All of the talks will take place in the Petteruti Lounge (2nd Floor) at the Stephen Robert ’62 Campus Center. When you enter through the archway, go up the stairs. You can then take the elevator or the stairs to the second floor.

Stephen Robert ’62 Campus Center Petteruti Lounge (2nd Floor) 75 Waterman Street Providence, RI, 02912

The Social Networking Reception will take place at the 4th floor of the Carney Institute for Brain Science (4th Floor)

Carney Institute for Brain Sciences 164 Angell Street Providence, RI, 02906

Campus Map:

About the Speakers Julia Spaniol Does Intrinsic Motivation become more influential as we age? ABSTRACT Motivation, the drive to expend effort towards a goal, shapes cognitive engagement and performance across the lifespan. Motivation can be either intrinsic (derived from personal goals and interests) or extrinsic (linked to instrumental reward or punishment). Successful aging may depend in no small measure on individuals’ motivation to initiate and sustain mentally challenging activities on a regular basis. Yet, dopaminergic and noradrenergic circuits critical for motivated cognition tend to show widespread decline in older adults.
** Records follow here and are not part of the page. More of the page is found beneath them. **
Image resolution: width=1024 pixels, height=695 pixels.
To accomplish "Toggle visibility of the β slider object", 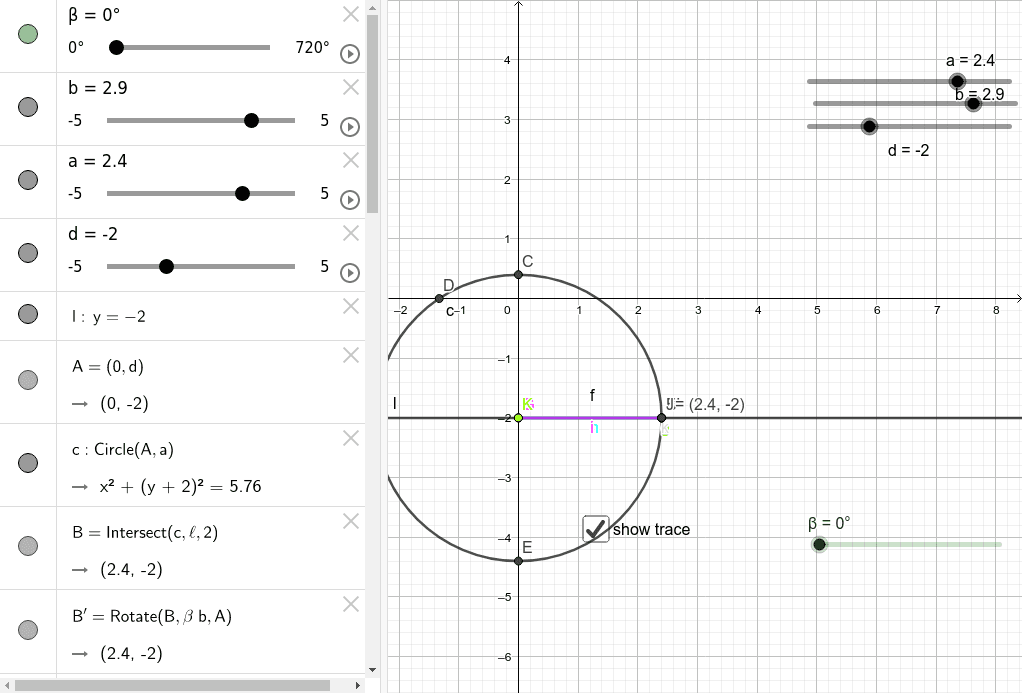I will tap(27, 34).
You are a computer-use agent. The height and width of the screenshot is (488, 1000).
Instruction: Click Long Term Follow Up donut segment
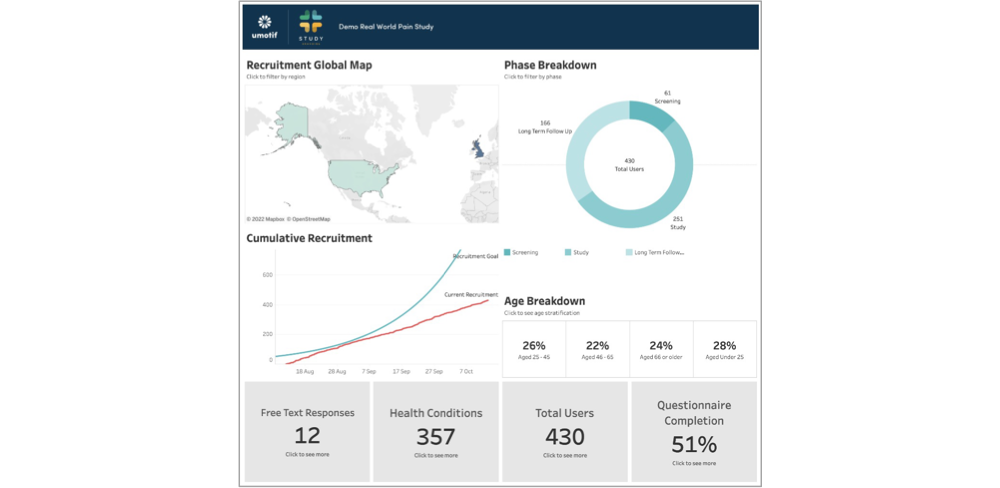[583, 150]
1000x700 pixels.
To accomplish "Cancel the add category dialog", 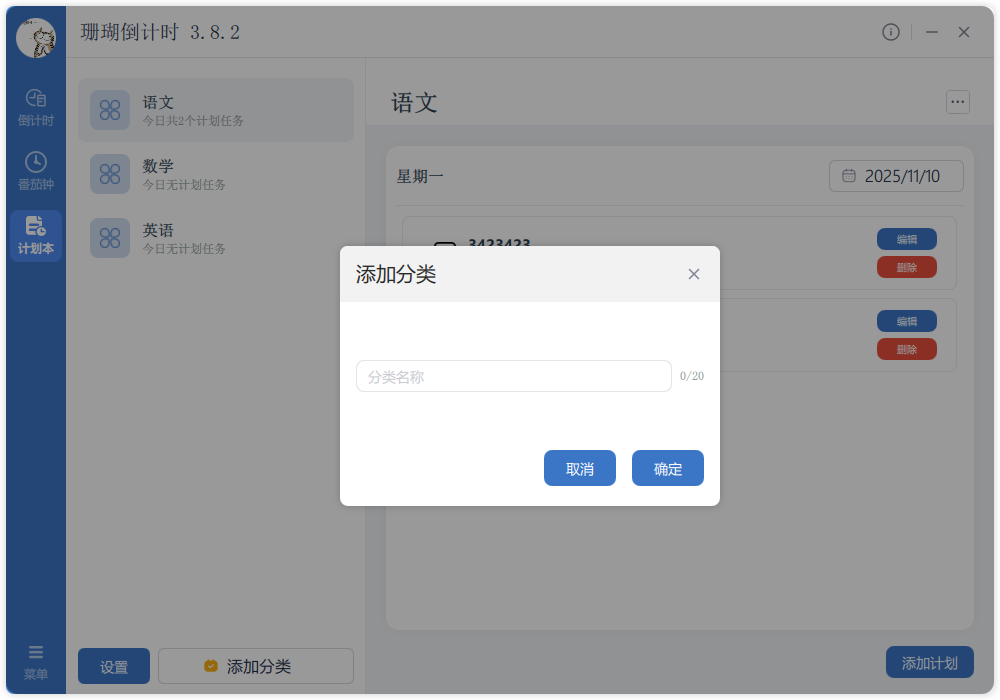I will [579, 467].
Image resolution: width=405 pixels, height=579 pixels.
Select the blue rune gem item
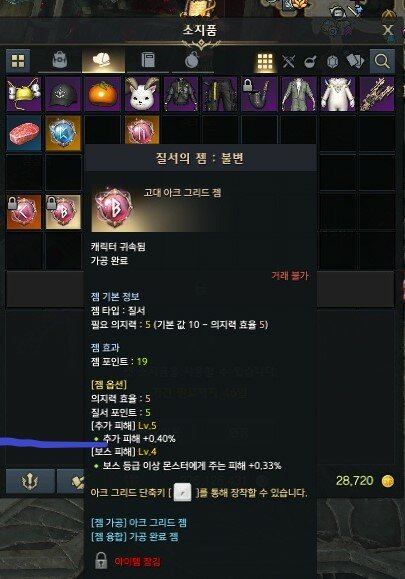click(x=63, y=133)
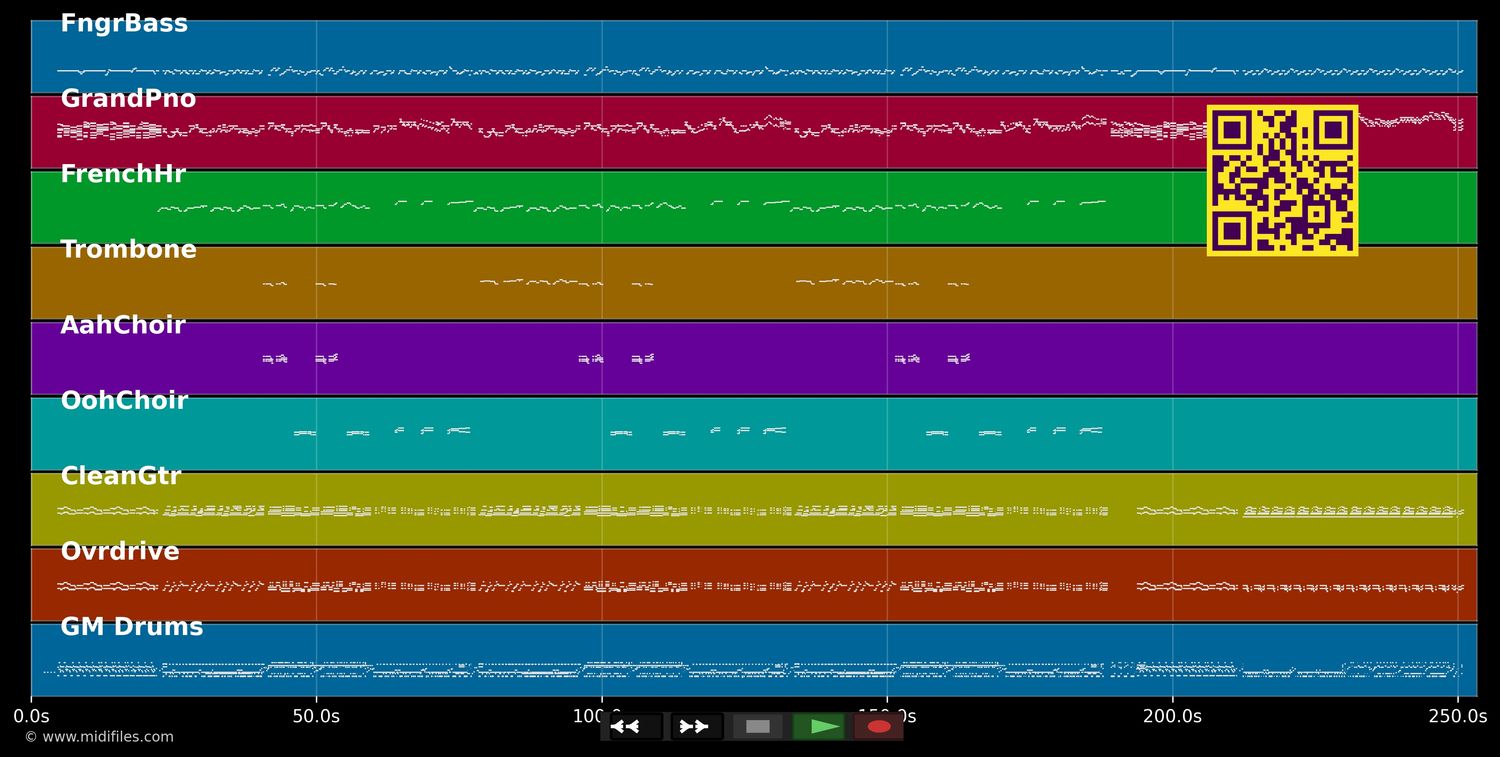Click the FrenchHr track name

(x=123, y=175)
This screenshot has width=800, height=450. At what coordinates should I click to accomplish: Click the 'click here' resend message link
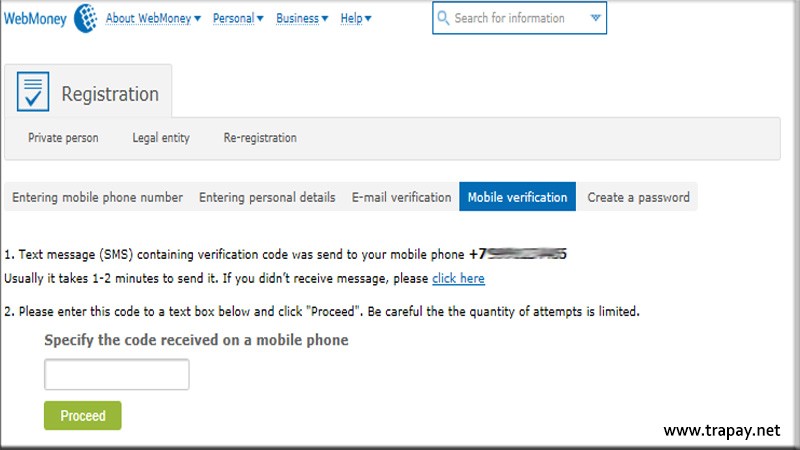(458, 278)
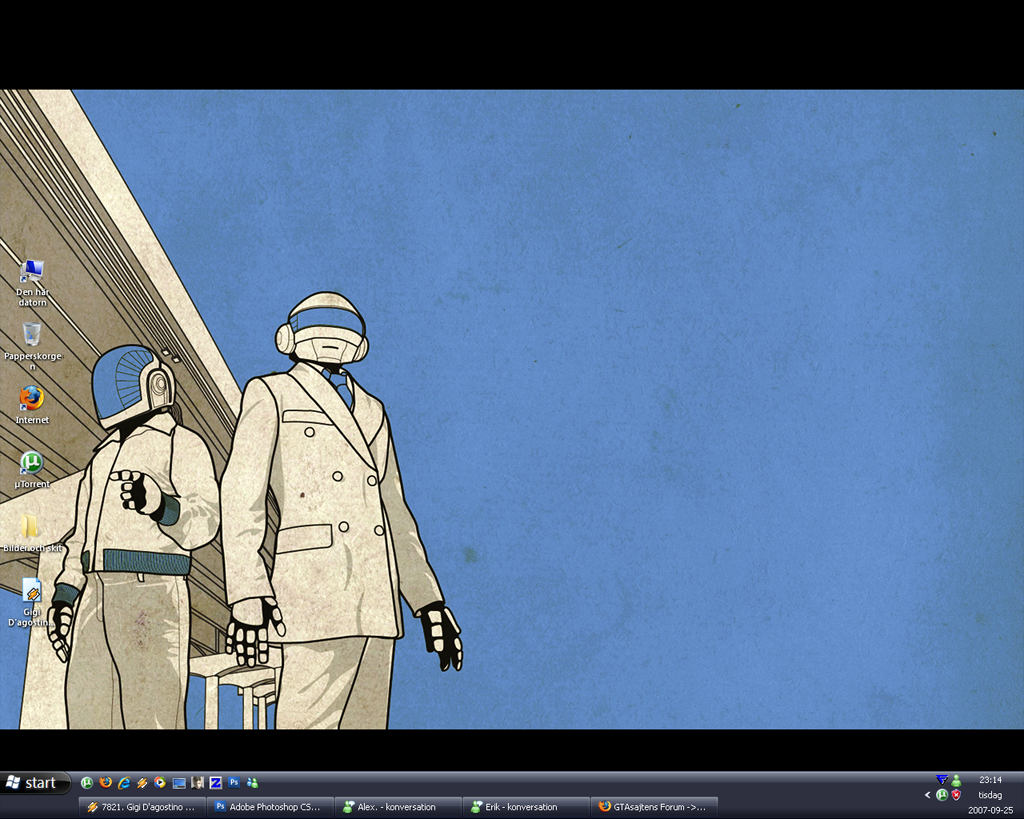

In this talk I review evidence from behavioral, ERP, and fMRI studies that support the hypothesis that the influence of extrinsic motivation on neurocognitive performance fades whereas intrinsic motivation becomes more influential as we age. I will also briefly discuss open questions for research on intrinsic and extrinsic motivation and cognition in aging, as well as potential real-world implications of this research.

OFFICIAL BIO Julia earned her PhD in Psychology at the University of North Carolina in Chapel Hill in 2003. Supervised by Ute Bayen, Julia’s doctoral work examined memory and decision processes in healthy aging using behavioral methods. During her post- doctoral positions with Dave Madden at Duke University Medical Center and with Cheryl Grady at the Rotman Research Institute in Toronto, Julia gained training in cognitive neuroscience methods and became interested in the interplay of affective and cognitive functions in aging. Since 2007 Julia has directed the Memory and Decision Processes Lab at Ryerson University in Toronto, and in 2014 she was named Canada Research Chair in Cognitive Aging. Julia and her trainees use behavioral and neuroscience approaches to study how extrinsic and intrinsic motivation influence cognitive control, memory, decision making, and future-oriented cognition in younger and older adults. Julia’s research has been continuously supported by the Natural Sciences and Engineering Research Council and other Canadian funding agencies. Julia is very involved in teaching and research training for undergraduate and graduate students and she prioritizes the inclusion of women and members of underrepresented groups in scientific training and research. To date Julia has graduated 4 PhDs, all of whom now hold academic or nonacademic positions directly related to their graduate training. Julia is also proud of the many undergraduate students who have gained research experience in her lab before moving on to a variety of graduate and professional programs.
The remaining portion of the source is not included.